© JUNGE FREIHEIT Verlag GmbH & Co. KG www.jungefreiheit.de 27/24 / 28. Juni 2024

Kabinenklatsch
Kinderarbeit auf dem Platz
Ronald Berthold

Ich kann mich noch genau erinnern, wie ich meinen Vater bei der WM 1978 nach jedem Tor jubeln hörte, als Deutschland in der Vorrunde Mexiko mit 6:0 abschoß. Mein Zwillingsbruder und ich durften das Spiel nicht sehen, weil es an einem Dienstag um 20.45 Uhr angepfiffen wurde und wir am nächsten Morgen um 8 Uhr in der Schule sein mußten. Wir lagen im Bett, blieben aber wach und versuchten, den Geräuschen aus dem Wohnzimmer zu lauschen und uns unseren Reim darauf zu machen. Damals war ich neun Jahre alt. Die WM fand in Argentinien und das Spiel wegen der Zeitverschiebung für damalige Verhältnisse in Deutschland ungewöhnlich spät statt. Daran denke ich jetzt oft zurück, wenn die Begegnungen bei der EM ohne solche Umstände um 21 Uhr beginnen. Wie viele Kinder mögen davon ausgeschlossen sein, auch wenn sie noch so gern zuschauen wollten? Der DFB klagt schon länger über zu wenig Nachwuchs. Warum stimmt er dann so kinderfeindlichen Anstoßzeiten zu?

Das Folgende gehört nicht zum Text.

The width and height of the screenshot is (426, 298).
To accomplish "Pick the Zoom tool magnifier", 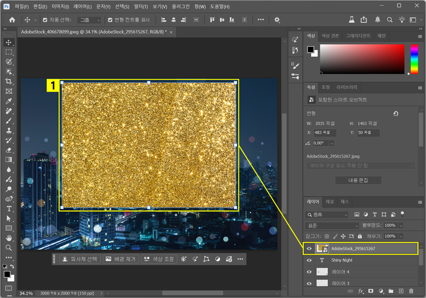I will pos(9,248).
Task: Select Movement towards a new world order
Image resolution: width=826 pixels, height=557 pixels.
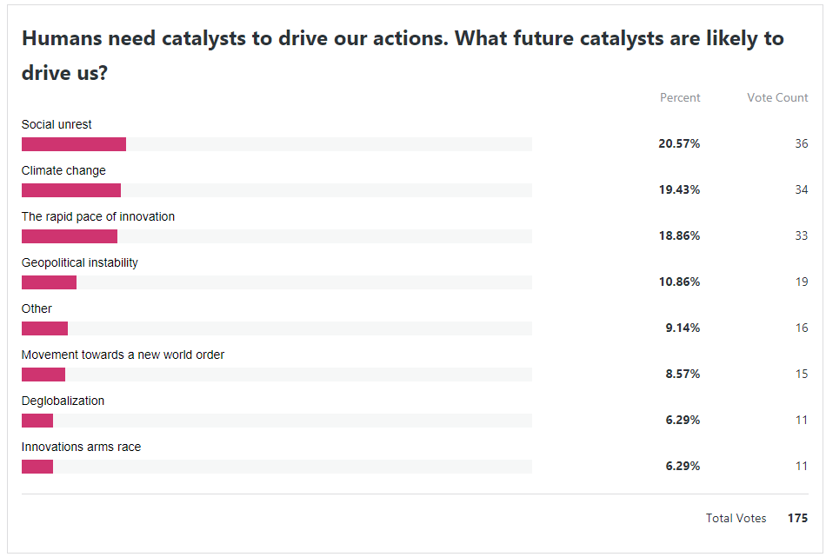Action: (123, 355)
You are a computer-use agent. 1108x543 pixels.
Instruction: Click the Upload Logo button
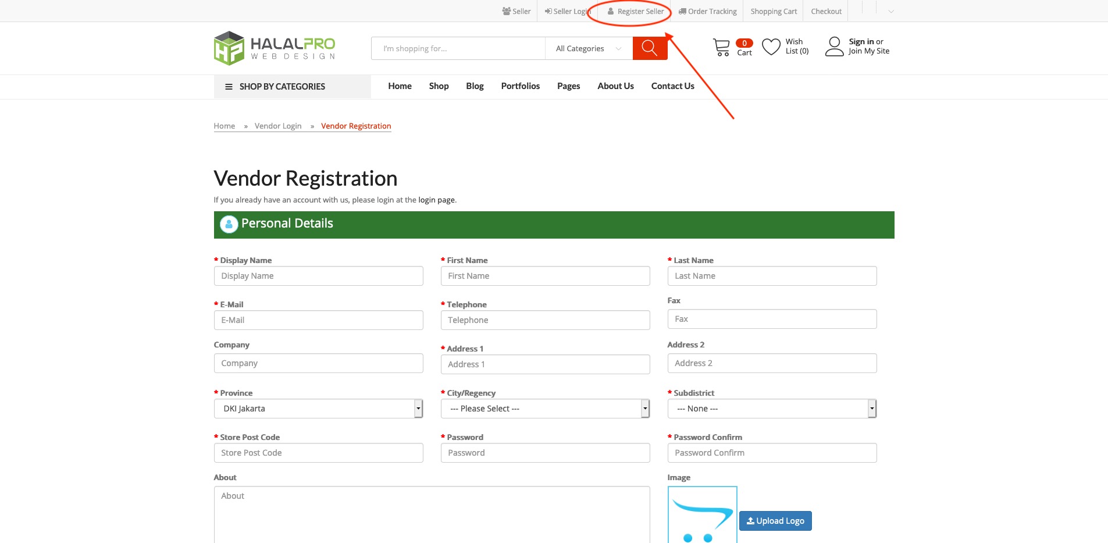tap(775, 521)
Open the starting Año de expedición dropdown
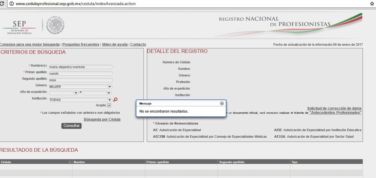 click(76, 93)
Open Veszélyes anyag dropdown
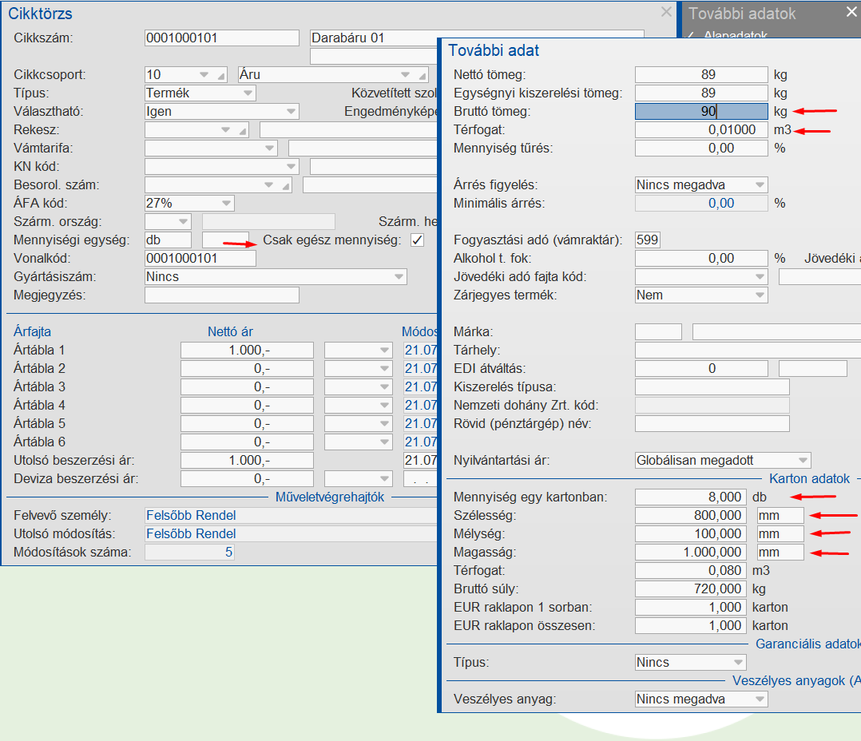Image resolution: width=861 pixels, height=741 pixels. (x=759, y=699)
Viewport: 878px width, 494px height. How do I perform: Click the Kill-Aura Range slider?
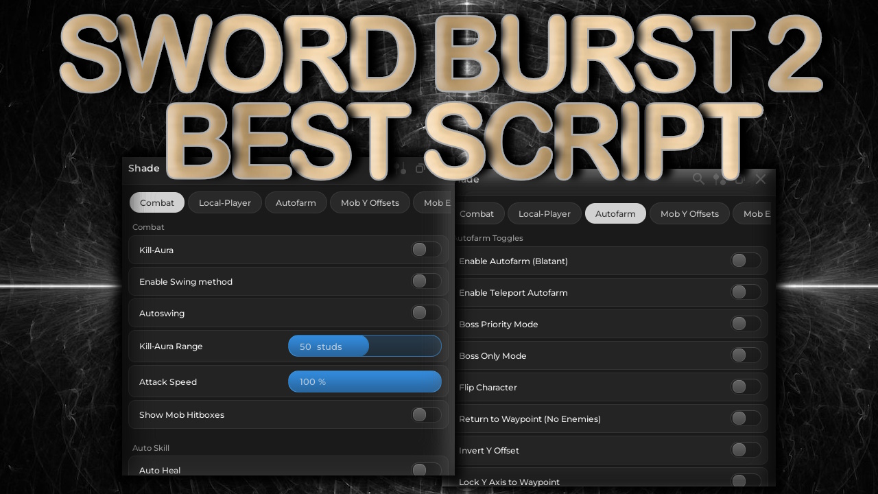click(x=364, y=346)
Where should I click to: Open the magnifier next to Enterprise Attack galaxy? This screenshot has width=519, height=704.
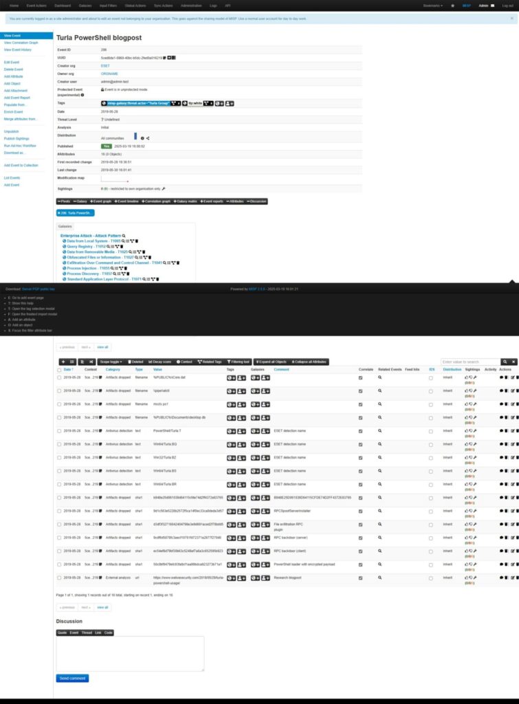[x=124, y=236]
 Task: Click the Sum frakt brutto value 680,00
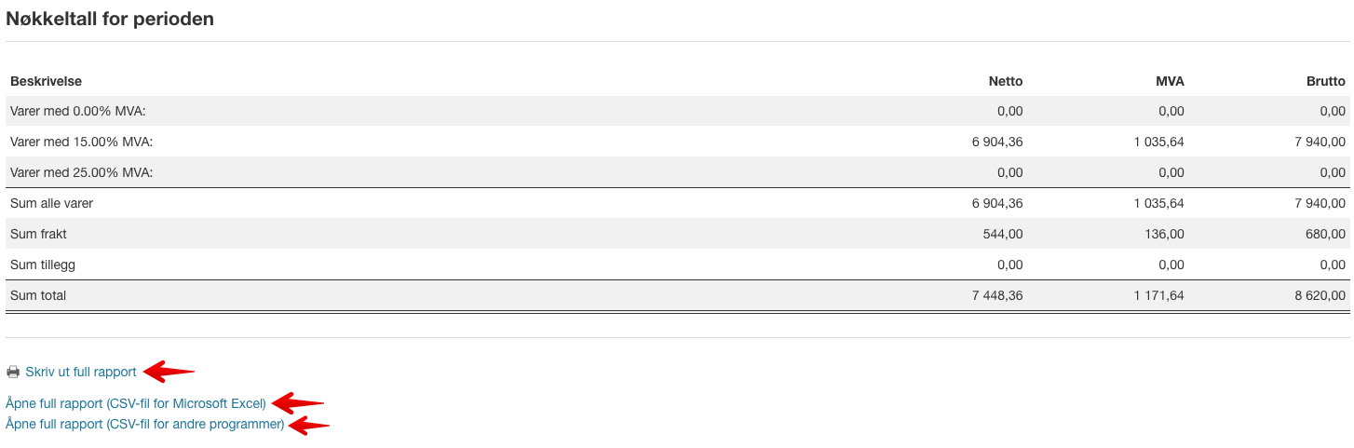coord(1326,234)
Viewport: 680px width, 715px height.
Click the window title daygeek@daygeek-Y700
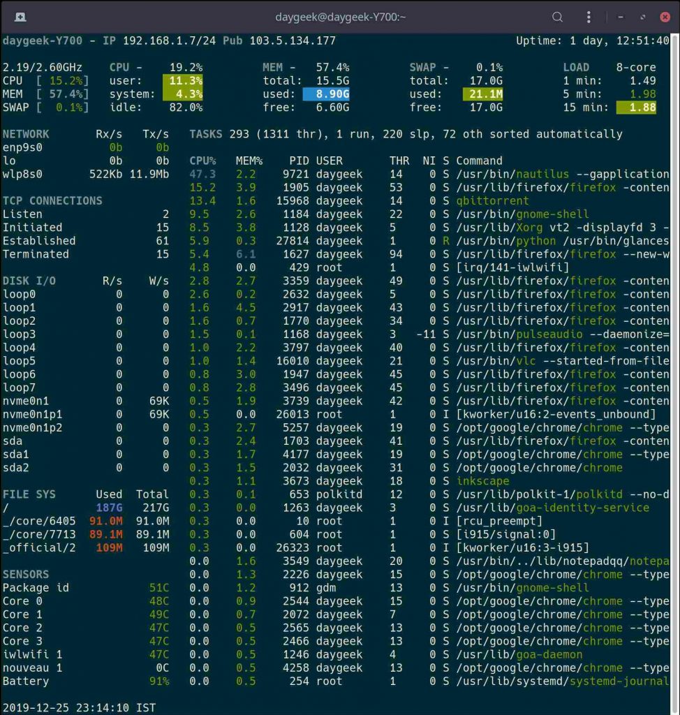[x=341, y=17]
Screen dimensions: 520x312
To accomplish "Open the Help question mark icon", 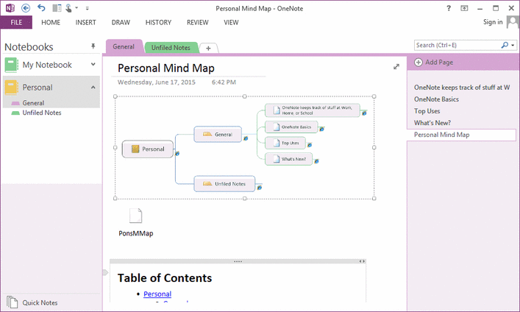I will pos(449,8).
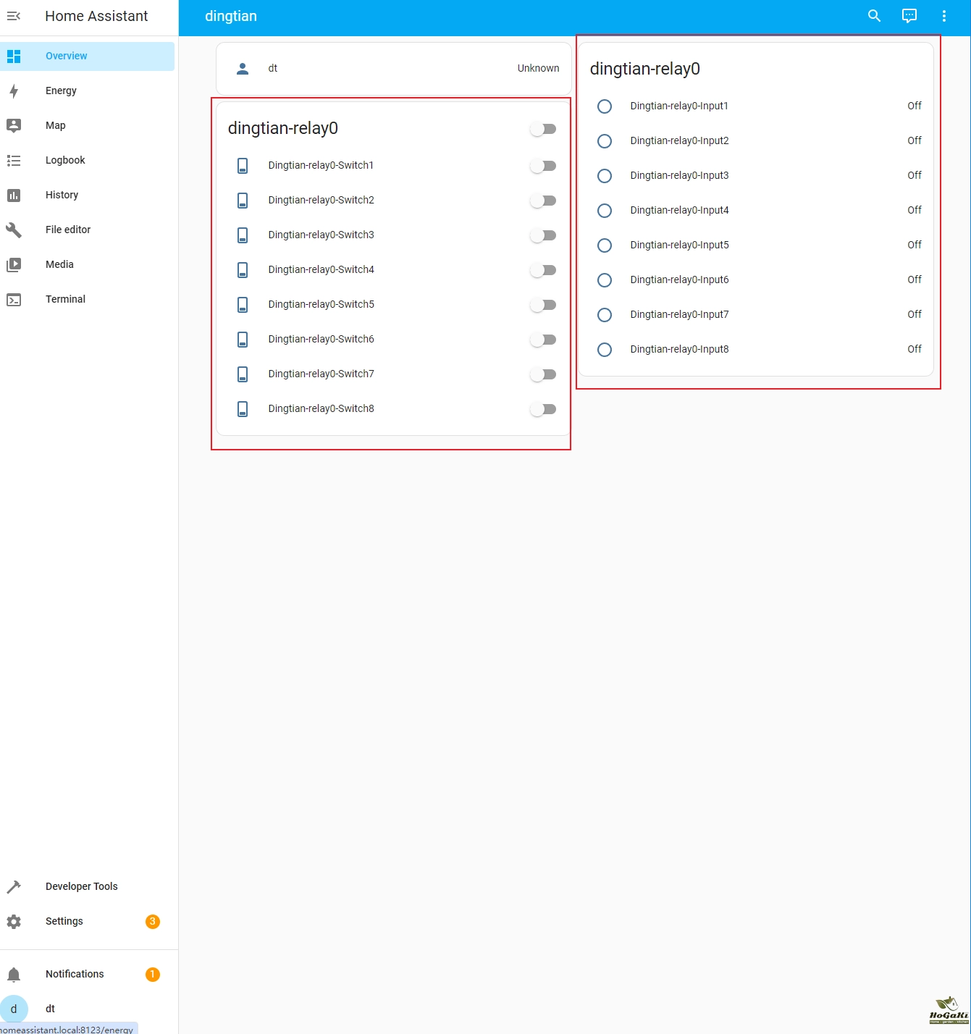Image resolution: width=971 pixels, height=1034 pixels.
Task: Click the Developer Tools hammer icon
Action: click(14, 887)
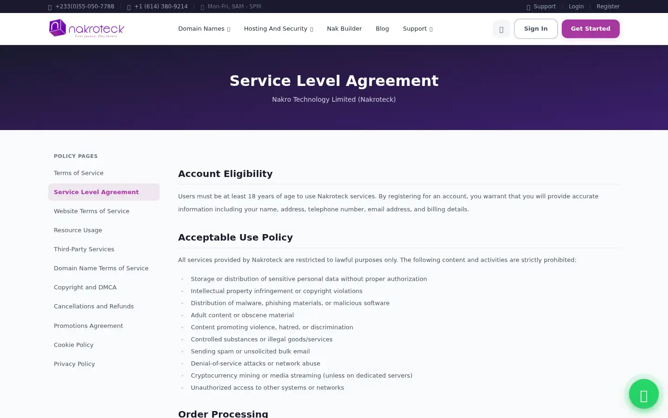The image size is (668, 418).
Task: Click the phone icon before +1 (614) number
Action: [129, 7]
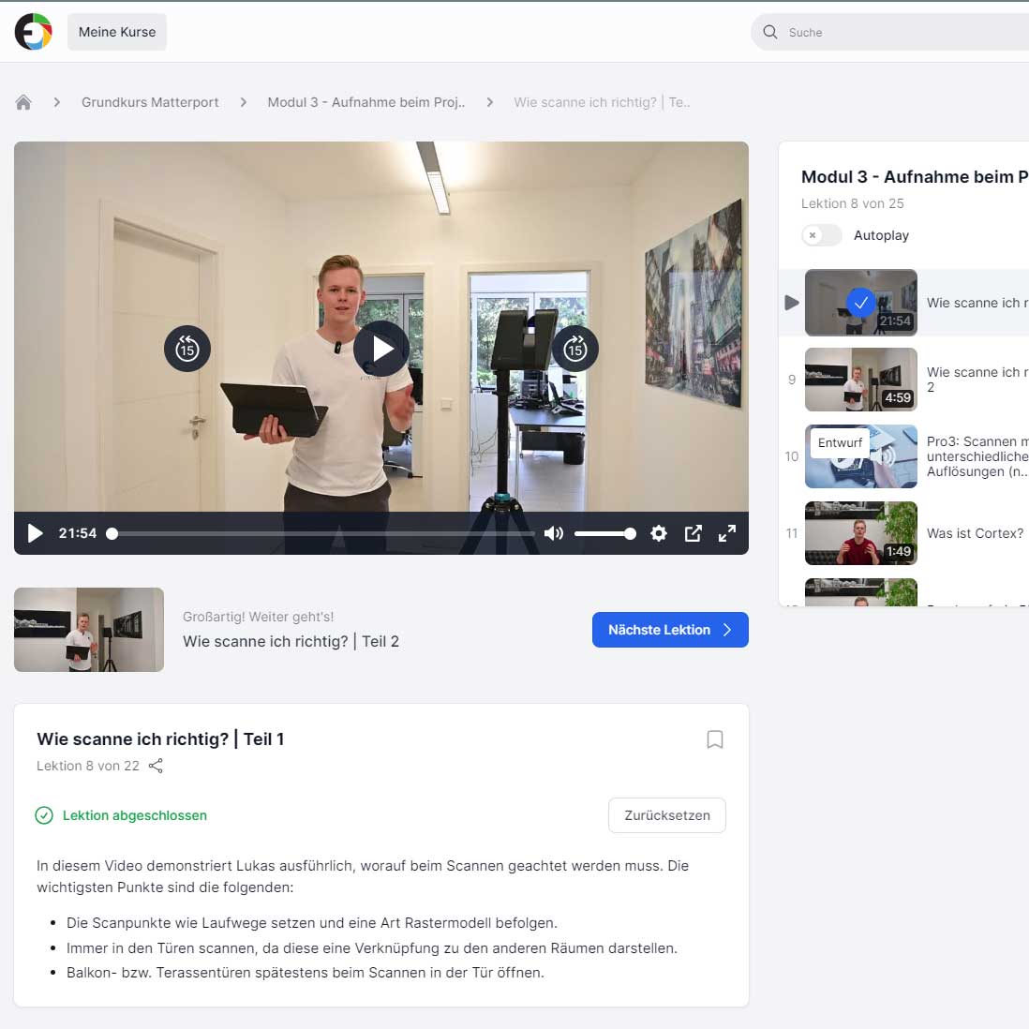This screenshot has height=1029, width=1029.
Task: Mute the video speaker icon
Action: [554, 533]
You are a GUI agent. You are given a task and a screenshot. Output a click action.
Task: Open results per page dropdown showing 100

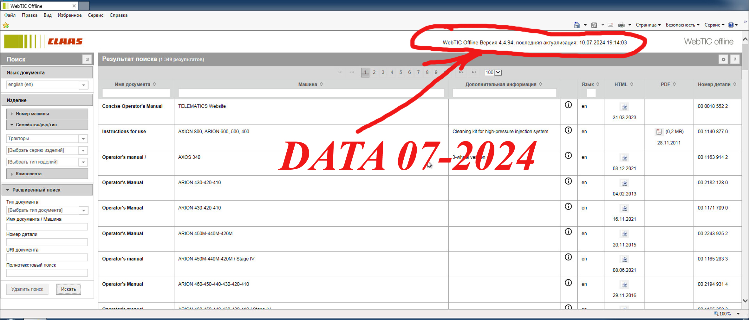(498, 72)
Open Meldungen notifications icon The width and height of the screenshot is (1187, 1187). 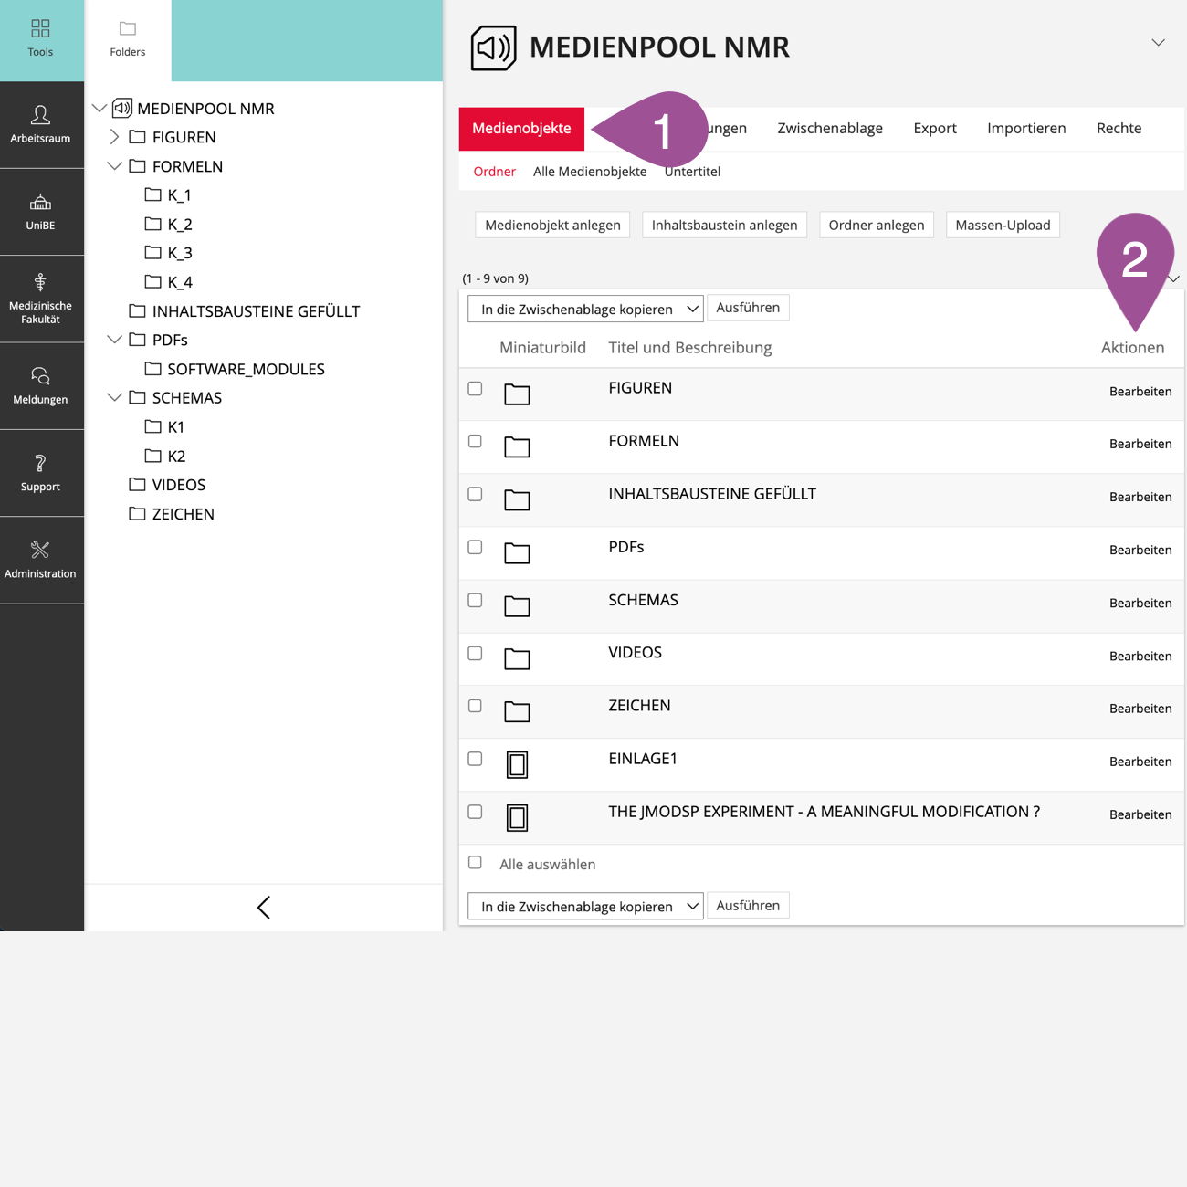pos(40,376)
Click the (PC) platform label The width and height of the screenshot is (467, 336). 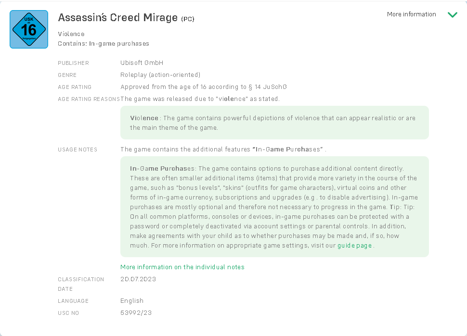(188, 19)
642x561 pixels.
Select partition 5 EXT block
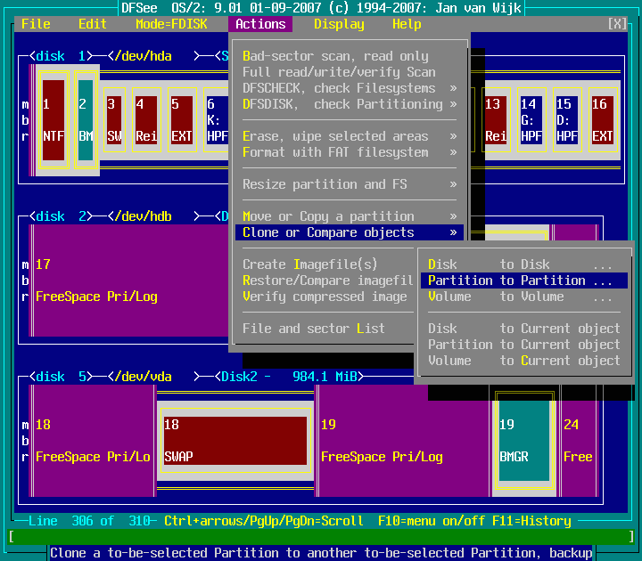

Die Krönung ist jedoch, daß die deutsche Bürokratie sogar Minderjährige verfolgt, die bei den EM-Spielen auf dem Platz stehen. Denn nach 23 Uhr darf laut deutschem Jugendschutz kein unter 18jähriger in diesem Lande mehr arbeiten. Und dazu zählen auch Duschen, Auslaufen, Interviews geben. Weil das 16jährige spanische Wunderkind Lamine Yamal bei den Abendpartien eingesetzt wurde, könnte der deutsche Staat nun eine saftige Geldstrafe gegen die Südeuropäer verhängen, berichtet das ZDF. Echt jetzt? Anstatt jene zu rügen, die für die späten Spielbeginne verantwortlich sind, geht der Staat auf die los, die darunter leiden. Wie auch sonst nicht selten vertauscht unser Land hier Täter und Opfer.